:: Given exercise ::
Please reproduce the material word for word, beginning with the line that contains "Aerospace and Defense (887, 126)" and continuing through the last line of the material.
··· Data shown
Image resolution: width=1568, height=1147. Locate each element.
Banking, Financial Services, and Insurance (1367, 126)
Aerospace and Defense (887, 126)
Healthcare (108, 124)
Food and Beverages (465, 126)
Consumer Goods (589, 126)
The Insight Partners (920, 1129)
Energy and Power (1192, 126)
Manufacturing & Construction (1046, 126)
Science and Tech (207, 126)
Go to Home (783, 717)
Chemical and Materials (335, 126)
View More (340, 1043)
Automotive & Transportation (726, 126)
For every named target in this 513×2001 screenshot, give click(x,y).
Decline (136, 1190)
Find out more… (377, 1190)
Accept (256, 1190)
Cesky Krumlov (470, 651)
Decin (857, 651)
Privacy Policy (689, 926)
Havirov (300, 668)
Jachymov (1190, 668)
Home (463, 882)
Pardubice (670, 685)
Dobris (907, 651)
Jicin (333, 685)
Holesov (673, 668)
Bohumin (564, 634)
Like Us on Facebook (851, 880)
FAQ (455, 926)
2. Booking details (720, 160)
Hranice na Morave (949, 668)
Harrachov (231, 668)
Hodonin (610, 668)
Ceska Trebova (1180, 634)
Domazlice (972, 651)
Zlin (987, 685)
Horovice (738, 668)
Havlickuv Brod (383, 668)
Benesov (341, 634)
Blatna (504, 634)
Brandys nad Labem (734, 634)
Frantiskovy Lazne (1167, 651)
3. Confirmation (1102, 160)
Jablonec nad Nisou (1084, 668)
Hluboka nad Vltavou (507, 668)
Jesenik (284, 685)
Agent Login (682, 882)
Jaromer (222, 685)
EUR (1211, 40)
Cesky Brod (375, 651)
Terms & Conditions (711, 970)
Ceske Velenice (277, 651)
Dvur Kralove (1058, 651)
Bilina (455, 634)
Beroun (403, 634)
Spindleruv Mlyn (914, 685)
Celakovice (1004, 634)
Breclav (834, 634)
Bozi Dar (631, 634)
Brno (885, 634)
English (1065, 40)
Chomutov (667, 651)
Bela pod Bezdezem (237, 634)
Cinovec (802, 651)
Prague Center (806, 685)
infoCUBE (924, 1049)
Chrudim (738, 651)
······
:: Written response ::
Aerospace and Defense (887, 126)
Healthcare (108, 124)
Food and Beverages (465, 126)
Consumer Goods (589, 126)
The Insight Partners (920, 1129)
Energy and Power (1192, 126)
Manufacturing & Construction (1046, 126)
Science and Tech (207, 126)
Go to Home (783, 717)
Chemical and Materials (335, 126)
View More (340, 1043)
Automotive & Transportation (726, 126)
For every named target in this 513×2001 screenshot, give click(x,y).
Decline (136, 1190)
Find out more… (377, 1190)
Accept (256, 1190)
Cesky Krumlov (470, 651)
Decin (857, 651)
Privacy Policy (689, 926)
Havirov (300, 668)
Jachymov (1190, 668)
Home (463, 882)
Pardubice (670, 685)
Dobris (907, 651)
Jicin (333, 685)
Holesov (673, 668)
Bohumin (564, 634)
Like Us on Facebook (851, 880)
FAQ (455, 926)
2. Booking details (720, 160)
Hranice na Morave (949, 668)
Harrachov (231, 668)
Hodonin (610, 668)
Ceska Trebova (1180, 634)
Domazlice (972, 651)
Zlin (987, 685)
Horovice (738, 668)
Havlickuv Brod (383, 668)
Benesov (341, 634)
Blatna (504, 634)
Brandys nad Labem (734, 634)
Frantiskovy Lazne (1167, 651)
3. Confirmation (1102, 160)
Jablonec nad Nisou (1084, 668)
Hluboka nad Vltavou (507, 668)
Jesenik (284, 685)
Agent Login (682, 882)
Jaromer (222, 685)
EUR (1211, 40)
Cesky Brod (375, 651)
Terms & Conditions (711, 970)
Ceske Velenice (277, 651)
Dvur Kralove (1058, 651)
Bilina (455, 634)
Beroun (403, 634)
Spindleruv Mlyn (914, 685)
Celakovice (1004, 634)
Breclav (834, 634)
Bozi Dar (631, 634)
Brno (885, 634)
English (1065, 40)
Chomutov (667, 651)
Bela pod Bezdezem (237, 634)
Cinovec (802, 651)
Prague Center (806, 685)
infoCUBE (924, 1049)
Chrudim (738, 651)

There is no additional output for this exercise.